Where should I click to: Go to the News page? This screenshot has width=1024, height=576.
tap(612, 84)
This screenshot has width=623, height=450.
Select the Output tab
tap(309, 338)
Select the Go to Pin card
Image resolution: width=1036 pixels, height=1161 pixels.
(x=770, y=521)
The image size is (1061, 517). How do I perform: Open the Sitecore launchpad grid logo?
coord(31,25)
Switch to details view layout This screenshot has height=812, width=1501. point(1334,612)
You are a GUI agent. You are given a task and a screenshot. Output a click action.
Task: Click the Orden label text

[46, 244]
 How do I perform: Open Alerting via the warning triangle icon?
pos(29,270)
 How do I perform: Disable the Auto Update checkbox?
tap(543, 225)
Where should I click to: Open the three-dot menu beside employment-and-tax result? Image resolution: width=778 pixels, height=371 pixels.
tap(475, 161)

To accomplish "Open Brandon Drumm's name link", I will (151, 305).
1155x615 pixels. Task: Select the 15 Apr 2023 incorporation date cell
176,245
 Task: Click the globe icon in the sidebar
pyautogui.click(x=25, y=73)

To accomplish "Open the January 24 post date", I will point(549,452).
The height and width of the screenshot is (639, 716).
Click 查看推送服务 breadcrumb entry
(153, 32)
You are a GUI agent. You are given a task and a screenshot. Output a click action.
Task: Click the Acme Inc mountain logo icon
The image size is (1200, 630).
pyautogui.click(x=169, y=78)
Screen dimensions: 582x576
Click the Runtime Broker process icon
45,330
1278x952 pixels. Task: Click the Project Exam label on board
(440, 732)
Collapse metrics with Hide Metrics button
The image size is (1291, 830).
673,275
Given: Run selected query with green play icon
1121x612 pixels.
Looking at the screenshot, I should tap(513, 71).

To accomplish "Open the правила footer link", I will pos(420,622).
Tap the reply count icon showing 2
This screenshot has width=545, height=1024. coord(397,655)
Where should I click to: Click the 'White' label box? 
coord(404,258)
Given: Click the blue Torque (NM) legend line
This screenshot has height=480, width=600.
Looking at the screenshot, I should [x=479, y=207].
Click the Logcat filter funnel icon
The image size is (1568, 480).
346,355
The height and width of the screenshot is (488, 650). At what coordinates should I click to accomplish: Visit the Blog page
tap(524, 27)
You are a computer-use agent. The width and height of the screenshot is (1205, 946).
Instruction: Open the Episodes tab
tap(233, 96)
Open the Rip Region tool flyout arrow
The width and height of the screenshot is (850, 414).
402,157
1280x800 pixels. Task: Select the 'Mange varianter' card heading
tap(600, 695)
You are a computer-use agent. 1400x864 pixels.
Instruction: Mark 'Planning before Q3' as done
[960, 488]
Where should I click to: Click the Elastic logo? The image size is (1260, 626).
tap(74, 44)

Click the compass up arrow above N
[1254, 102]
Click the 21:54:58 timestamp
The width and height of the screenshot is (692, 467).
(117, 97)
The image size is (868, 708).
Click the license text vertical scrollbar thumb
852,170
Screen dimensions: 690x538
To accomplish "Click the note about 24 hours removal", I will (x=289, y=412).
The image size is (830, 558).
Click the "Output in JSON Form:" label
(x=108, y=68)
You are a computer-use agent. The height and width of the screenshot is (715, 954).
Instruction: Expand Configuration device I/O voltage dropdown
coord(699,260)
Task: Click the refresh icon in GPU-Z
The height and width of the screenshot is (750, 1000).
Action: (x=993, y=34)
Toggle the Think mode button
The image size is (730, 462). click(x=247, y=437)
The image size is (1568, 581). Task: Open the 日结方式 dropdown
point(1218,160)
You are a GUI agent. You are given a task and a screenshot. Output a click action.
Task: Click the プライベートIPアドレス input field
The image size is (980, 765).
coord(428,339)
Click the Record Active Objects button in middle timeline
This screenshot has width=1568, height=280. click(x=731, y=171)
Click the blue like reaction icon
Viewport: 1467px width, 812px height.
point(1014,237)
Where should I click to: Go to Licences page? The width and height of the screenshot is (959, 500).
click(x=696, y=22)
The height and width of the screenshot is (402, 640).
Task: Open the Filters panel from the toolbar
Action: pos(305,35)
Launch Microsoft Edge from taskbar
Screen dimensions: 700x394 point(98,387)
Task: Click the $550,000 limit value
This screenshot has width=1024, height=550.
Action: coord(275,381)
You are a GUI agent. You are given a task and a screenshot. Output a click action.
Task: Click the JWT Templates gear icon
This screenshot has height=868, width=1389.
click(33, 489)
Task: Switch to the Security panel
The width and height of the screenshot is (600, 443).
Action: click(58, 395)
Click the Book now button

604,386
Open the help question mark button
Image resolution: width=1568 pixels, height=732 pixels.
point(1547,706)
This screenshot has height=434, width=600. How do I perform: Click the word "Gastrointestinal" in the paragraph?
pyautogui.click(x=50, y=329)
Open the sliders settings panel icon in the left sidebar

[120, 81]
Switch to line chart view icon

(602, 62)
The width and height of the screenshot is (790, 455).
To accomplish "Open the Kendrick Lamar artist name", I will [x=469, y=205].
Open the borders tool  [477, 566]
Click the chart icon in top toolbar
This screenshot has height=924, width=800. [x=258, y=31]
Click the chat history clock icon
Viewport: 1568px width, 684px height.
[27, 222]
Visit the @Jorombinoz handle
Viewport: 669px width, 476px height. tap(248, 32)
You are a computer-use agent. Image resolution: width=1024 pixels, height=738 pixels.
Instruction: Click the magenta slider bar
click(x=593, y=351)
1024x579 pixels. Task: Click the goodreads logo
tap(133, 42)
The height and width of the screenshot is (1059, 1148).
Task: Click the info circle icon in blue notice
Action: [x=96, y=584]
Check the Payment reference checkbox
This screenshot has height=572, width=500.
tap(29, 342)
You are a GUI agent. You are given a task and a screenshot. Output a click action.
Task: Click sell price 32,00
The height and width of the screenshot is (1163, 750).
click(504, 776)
______
#### Work required
Your response should be the lines of the entries above that include the string "computer".

#### Solved exercise
You are a computer-use agent. The width and height of the screenshot is (1205, 946).
You are a computer-use agent. 1400x864 pixels.
You are a computer-use agent. The height and width of the screenshot is (715, 954).
You are a computer-use agent. Image resolution: width=1024 pixels, height=738 pixels.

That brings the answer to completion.